# MATERIAL FOR THIS TASK
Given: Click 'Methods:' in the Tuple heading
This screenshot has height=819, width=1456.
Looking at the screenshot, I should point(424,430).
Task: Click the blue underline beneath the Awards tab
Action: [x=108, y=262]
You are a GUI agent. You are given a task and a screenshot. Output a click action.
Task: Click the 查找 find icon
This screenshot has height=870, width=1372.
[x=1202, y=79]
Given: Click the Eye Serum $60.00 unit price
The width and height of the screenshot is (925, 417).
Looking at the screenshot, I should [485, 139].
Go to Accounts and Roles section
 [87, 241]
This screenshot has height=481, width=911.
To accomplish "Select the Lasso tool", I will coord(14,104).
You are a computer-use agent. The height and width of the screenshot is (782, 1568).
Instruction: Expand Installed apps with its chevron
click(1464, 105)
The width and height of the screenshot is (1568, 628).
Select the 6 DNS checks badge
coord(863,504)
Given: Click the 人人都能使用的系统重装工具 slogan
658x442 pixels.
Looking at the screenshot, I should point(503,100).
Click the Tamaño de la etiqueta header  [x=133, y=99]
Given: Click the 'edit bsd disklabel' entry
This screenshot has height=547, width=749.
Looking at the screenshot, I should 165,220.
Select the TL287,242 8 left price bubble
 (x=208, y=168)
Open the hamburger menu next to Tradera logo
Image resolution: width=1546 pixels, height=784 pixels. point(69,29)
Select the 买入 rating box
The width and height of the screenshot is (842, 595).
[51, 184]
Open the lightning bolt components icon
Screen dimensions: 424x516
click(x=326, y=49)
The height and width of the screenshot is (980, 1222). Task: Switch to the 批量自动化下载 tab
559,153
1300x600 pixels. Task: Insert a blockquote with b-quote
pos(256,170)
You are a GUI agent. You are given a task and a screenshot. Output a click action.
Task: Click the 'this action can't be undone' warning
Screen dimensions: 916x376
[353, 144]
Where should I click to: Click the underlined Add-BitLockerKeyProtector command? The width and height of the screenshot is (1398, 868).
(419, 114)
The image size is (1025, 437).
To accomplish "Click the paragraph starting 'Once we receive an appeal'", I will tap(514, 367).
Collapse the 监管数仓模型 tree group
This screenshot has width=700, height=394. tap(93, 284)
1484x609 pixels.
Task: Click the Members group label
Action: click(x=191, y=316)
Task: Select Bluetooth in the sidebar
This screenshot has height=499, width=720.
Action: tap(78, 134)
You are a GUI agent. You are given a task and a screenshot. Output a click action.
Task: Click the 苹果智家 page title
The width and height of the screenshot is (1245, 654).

# WHAT YOU NEED TO DO
Write out the records above exactly, from the opening line to the line with "Click the Tamaño", including both, with nothing added.

# ANSWER SPACE
Given: Click 'Methods:' in the Tuple heading
This screenshot has height=819, width=1456.
Looking at the screenshot, I should point(424,430).
Task: Click the blue underline beneath the Awards tab
Action: [x=108, y=262]
You are a GUI agent. You are given a task and a screenshot. Output a click action.
Task: Click the 查找 find icon
This screenshot has height=870, width=1372.
[x=1202, y=79]
Given: Click the Eye Serum $60.00 unit price
The width and height of the screenshot is (925, 417).
Looking at the screenshot, I should [485, 139].
Go to Accounts and Roles section
 [87, 241]
This screenshot has height=481, width=911.
To accomplish "Select the Lasso tool", I will coord(14,104).
You are a computer-use agent. The height and width of the screenshot is (782, 1568).
Instruction: Expand Installed apps with its chevron
click(1464, 105)
The width and height of the screenshot is (1568, 628).
Select the 6 DNS checks badge
coord(863,504)
Given: Click the 人人都能使用的系统重装工具 slogan
658x442 pixels.
Looking at the screenshot, I should point(503,100).
Click the Tamaño de la etiqueta header  [x=133, y=99]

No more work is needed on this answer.